Et l’aventure continue
Manifestement apparenté à un produit dérivé de la série animée, ce manga de 300 pages et des poussières en reste esthétiquement très proche avec des héros charismatiques (mais toujours ce sourire un poil sadique et ces yeux noirs typiques de l’auteur), des créatures aliens longilignes et expressives et surtout une poignée de golgoths qui vont tirer sur la fibre nostalgique de nombreux lecteurs. Débutant comme une adaptation directe dans les premières pages avec la description des origines d’Actarus et de Goldorak, le volume s’en détache pourtant très rapidement, rattrapé sans doute pas l’esprit débridé de son auteur, qui accentue rapidement l’aspect spectaculaire de son univers, en imposant des planches aussi imposantes qu’une attaque de Godzilla, où en appelant à la rescousse, comme pour rappeler que Goldorak n’est pas le seul véhicule disponible et déclinable en jouet, les presque aussi fameux Alcorak, Venusiak, Fossoirak ou Aquarak, pour des batailles toujours explosives. Fun, souvent doté que quelques scénettes humoristiques bon enfant (les chamailleries de Rigel et Mizar, le pauvre Alcor qui regrette de ne plus être le personnage principal…), ce Goldorak amorce aussi un virage évident vers un rapprochement avec les autres titres de la constellation Go Nagai, en pratiquant une violence crue, graphique, presque sadique. On est loin ici des épisodes vu maintes fois à la télévision, l’auteur s’efforçant de décrire et montrer frontalement les dégâts provoqués par l’invasion de Vega (des êtres réduits en cendres) ou par les combats de machines géantes (les civils écrasés sous les décombres). Surprenant. Heureusement tout cela s’achève sur un happy end bienvenu puisque si les premiers chapitres se présentent comme une succession de One-shot, les derniers segments font monter la pression avec des cliffhangers à la pelle et une grande bataille finale se déroulant sur la lune.
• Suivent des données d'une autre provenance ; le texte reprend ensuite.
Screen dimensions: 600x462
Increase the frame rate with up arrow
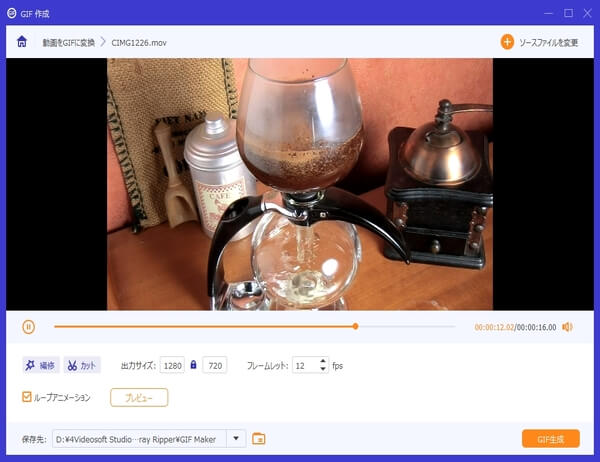tap(323, 361)
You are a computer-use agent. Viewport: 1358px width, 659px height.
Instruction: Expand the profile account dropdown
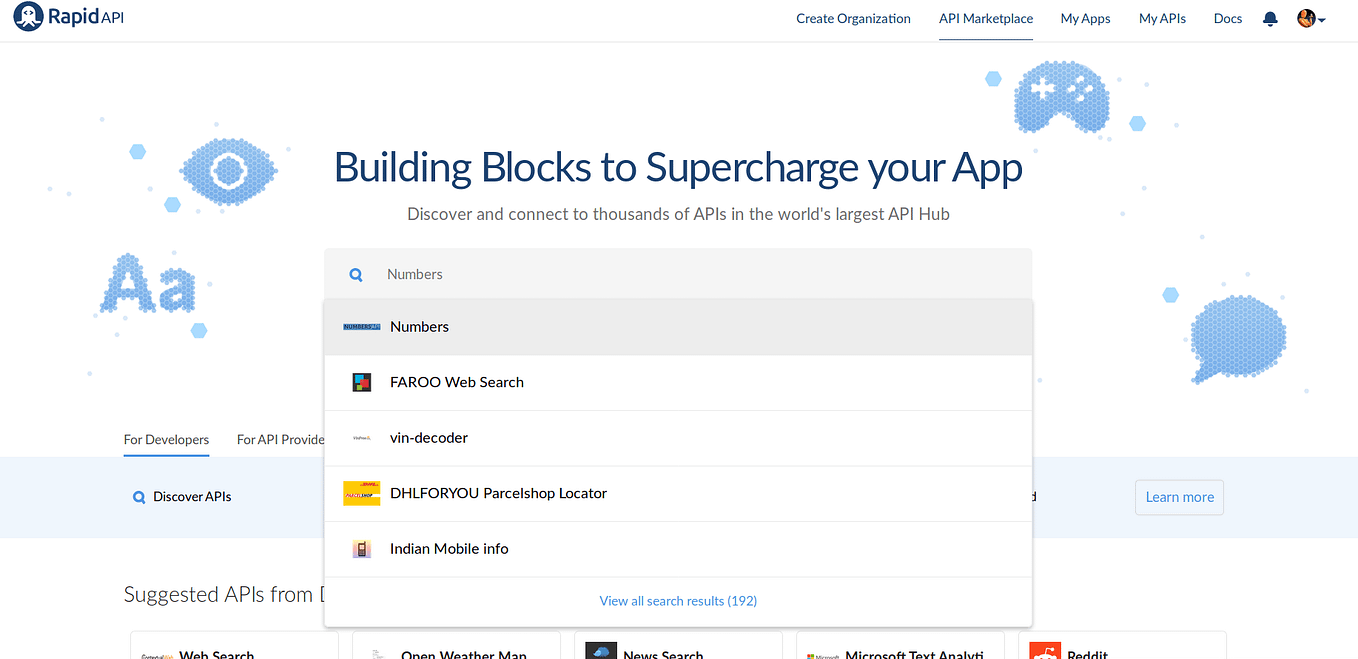pyautogui.click(x=1311, y=18)
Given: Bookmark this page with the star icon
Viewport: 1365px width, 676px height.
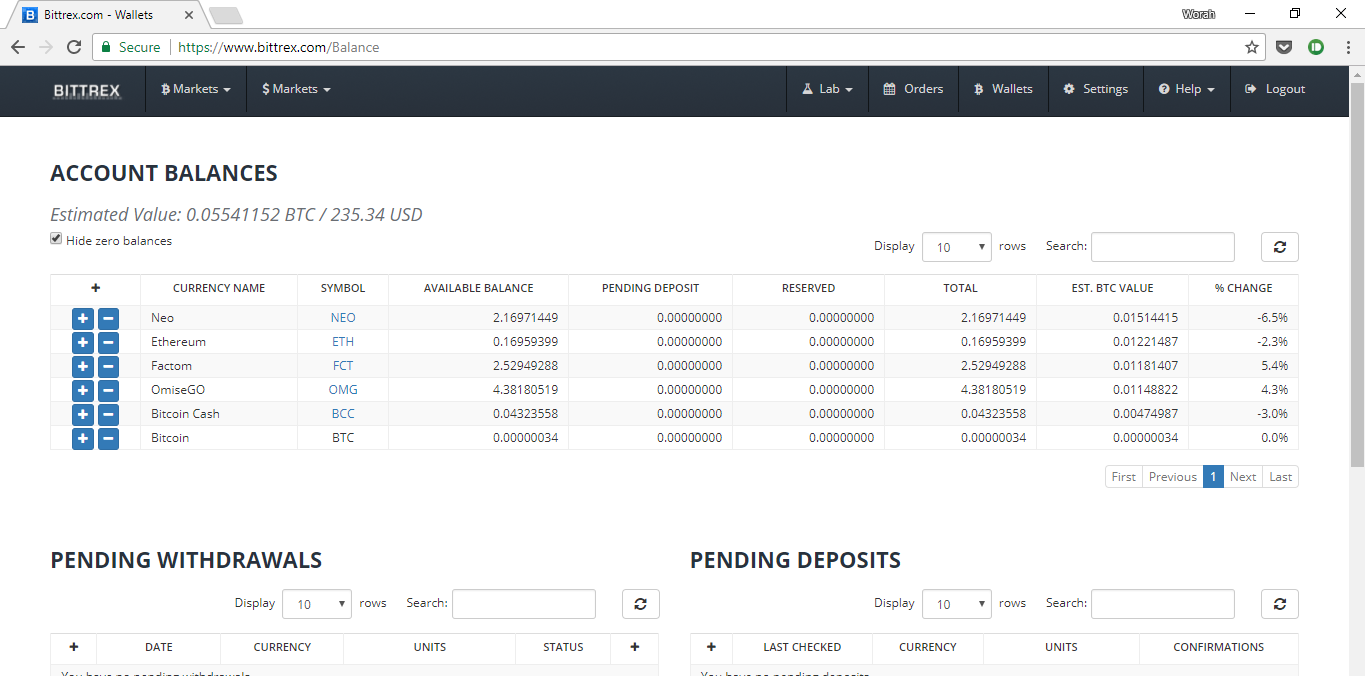Looking at the screenshot, I should tap(1251, 47).
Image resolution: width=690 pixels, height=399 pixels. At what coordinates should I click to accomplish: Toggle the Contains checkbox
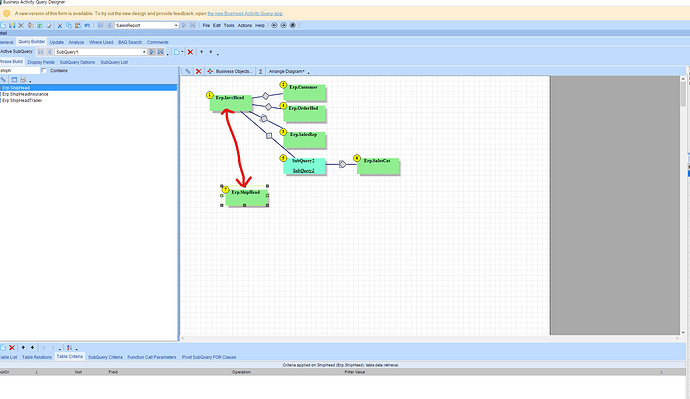44,70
Un condensé de tout ce que les fans de Goldorak ont toujours aimé qu’il ne faut pas confondre avec une autre série consacrée à UFO Robot Grendizer et publiée à la même époque dans les pages de la revue Boken oh, Otomodachi. Toujours écrite par Gô Nagai, elle est cette fois-ci dessinée par Gosaku Ota et vient conclure la trilogie apocalyptique de robots géants entamée avec Mazinger Z et Great Mazinger. Espérons qu’Isan Manga nous propose rapidement une aussi belle édition pour cet autre incontournable du genre.